月
15
12月
2008
適正な広告表示(6) - 関戸幸一「コンプライアンスの部屋」
これまで5回に渡り適正な広告表示を主題に、優良誤認表示(2008年7月号、8月号)、有利誤認表示(2008年9月号、10月号)、二重価格表示 (2008年11月号)についてご案内してきました。今回は広告表示シリーズの最後として、その他の注意すべき広告表示に関してご紹介するとともに、違反行為を行ってしまったらどうなるのかについて説明いたします。
その他の注意すべき広告表示
広告表示規制のもとになる景品表示法(不当景品類及び不当表示防止法)の規定を受け、その他の規制すべき広告表示について公正取引委員会がいくつかの種類を定めています。列挙すると次のとおりです。
- 無果汁の清涼飲料水等についての表示
- 商品の原産国に関する不当な表示
- 消費者信用の融資費用に関する不当な表示
- 不動産のおとり広告に関する表示
- おとり広告に関する表示
- 有料老人ホームに関する不当な表示
これらについてはそれぞれ告示と運用基準とが定められています。詳しくは公正取引委員会のウェブサイトで見ることができますので、ご参照ください。
違反行為をしてしまったら
景品表示法に違反する疑いがあると、公正取引委員会が調査するほか、都道府県知事が報告徴収や立入検査を行うこともあります。なお、これに関しては一般からの申告を受け付ける窓口が公正取引委員会や都道府県にあります。

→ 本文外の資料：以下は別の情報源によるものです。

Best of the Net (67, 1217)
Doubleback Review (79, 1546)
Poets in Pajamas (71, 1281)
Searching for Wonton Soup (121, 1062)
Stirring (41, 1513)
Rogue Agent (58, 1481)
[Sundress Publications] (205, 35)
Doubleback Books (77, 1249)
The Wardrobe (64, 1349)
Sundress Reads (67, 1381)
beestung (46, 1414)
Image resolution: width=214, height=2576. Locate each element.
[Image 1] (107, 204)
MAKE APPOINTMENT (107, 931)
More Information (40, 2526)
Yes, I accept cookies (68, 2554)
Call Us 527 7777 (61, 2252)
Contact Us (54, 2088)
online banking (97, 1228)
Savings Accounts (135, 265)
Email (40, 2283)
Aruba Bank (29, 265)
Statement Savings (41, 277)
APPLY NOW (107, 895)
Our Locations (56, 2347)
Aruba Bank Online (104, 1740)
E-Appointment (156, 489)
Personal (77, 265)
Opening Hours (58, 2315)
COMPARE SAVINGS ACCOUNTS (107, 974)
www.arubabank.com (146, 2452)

調査の結果法令違反があると認められたら公正取引委員会から排除命令という行政処分がなされます。排除命令は過去の法令違反について発せられることもあります。公正取引委員会でなく都道府県知事が指示という形態で行政処分を行うこともあります。
法令違反が認められない場合でも違反のおそれや違反につながるおそれのある場合は警告や注意などの行政指導がなされます。行政指導とはいえ警告の場合は公正取引委員会のウェブサイトに掲載されますので、事業者としては少なくない痛手をうけることにつながります。

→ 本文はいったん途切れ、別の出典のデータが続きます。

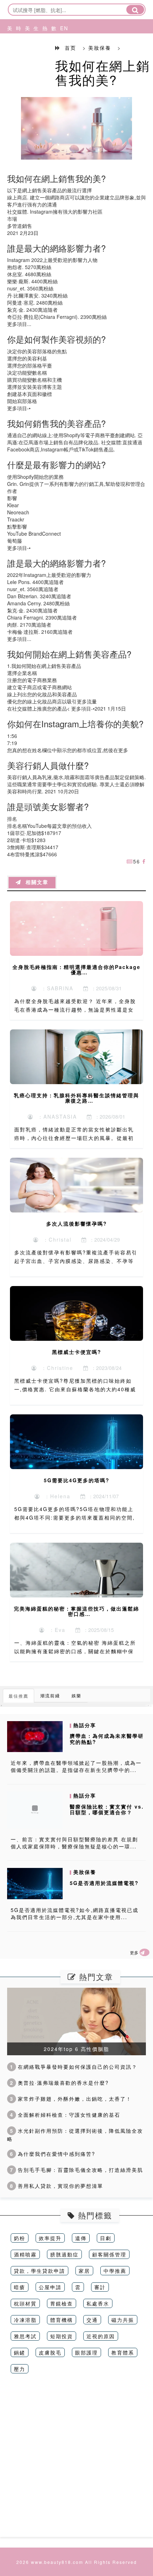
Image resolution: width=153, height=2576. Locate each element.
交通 (92, 2319)
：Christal (55, 1239)
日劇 (105, 2238)
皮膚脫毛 (50, 2352)
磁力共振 (122, 2319)
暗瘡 (19, 2287)
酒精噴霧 (25, 2254)
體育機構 (61, 2319)
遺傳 (80, 2238)
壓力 (19, 2368)
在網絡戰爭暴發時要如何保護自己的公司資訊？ (73, 2066)
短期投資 (61, 2336)
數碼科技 (52, 55)
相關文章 (34, 882)
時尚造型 (17, 55)
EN (61, 28)
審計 (100, 2287)
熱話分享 (43, 55)
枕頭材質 (25, 2303)
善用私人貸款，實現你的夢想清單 (56, 2185)
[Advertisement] (76, 2460)
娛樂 (76, 1695)
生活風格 (34, 55)
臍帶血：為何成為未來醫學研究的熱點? (107, 1738)
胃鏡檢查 (61, 2303)
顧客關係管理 (109, 2254)
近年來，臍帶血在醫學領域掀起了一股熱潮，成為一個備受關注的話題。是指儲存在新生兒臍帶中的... (76, 1766)
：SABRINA (55, 988)
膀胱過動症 (64, 2254)
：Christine (55, 1367)
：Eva (55, 1629)
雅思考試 (25, 2336)
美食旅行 (26, 55)
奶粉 (19, 2238)
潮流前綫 (50, 1695)
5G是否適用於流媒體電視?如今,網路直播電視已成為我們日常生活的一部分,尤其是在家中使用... (74, 1913)
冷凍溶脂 (25, 2319)
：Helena (55, 1496)
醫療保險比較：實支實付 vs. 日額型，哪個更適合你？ (107, 1809)
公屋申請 (50, 2287)
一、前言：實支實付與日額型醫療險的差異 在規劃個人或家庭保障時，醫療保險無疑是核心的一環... (74, 1843)
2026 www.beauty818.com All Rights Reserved (76, 2562)
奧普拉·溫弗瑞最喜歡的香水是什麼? (59, 2082)
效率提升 (50, 2238)
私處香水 (97, 2303)
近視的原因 (100, 2336)
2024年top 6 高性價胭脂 (76, 2048)
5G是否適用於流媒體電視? (104, 1882)
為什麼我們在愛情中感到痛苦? (52, 2153)
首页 (70, 47)
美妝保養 (8, 55)
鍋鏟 (19, 2352)
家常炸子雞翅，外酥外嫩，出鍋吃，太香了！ (71, 2098)
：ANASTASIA (55, 1116)
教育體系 (122, 2352)
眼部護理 (86, 2352)
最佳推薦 (18, 1696)
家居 (84, 2270)
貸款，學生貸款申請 (39, 2270)
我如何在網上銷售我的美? (102, 72)
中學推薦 (115, 2270)
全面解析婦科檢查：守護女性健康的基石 (65, 2114)
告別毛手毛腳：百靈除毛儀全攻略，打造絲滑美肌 (76, 2169)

消費者重視の流れが明確になりつつある昨今、そもそも法令や法令の趣旨に違反する広告表示を行わないことが大切です。公正取引委員会では、具体的な行為が 法律の規定に照らして問題ないかどうかの相談に応じ、書面で回答する事前相談制度を設けています。自社の広告について心配な点がある場合はこれを利用する のも一つの方法です。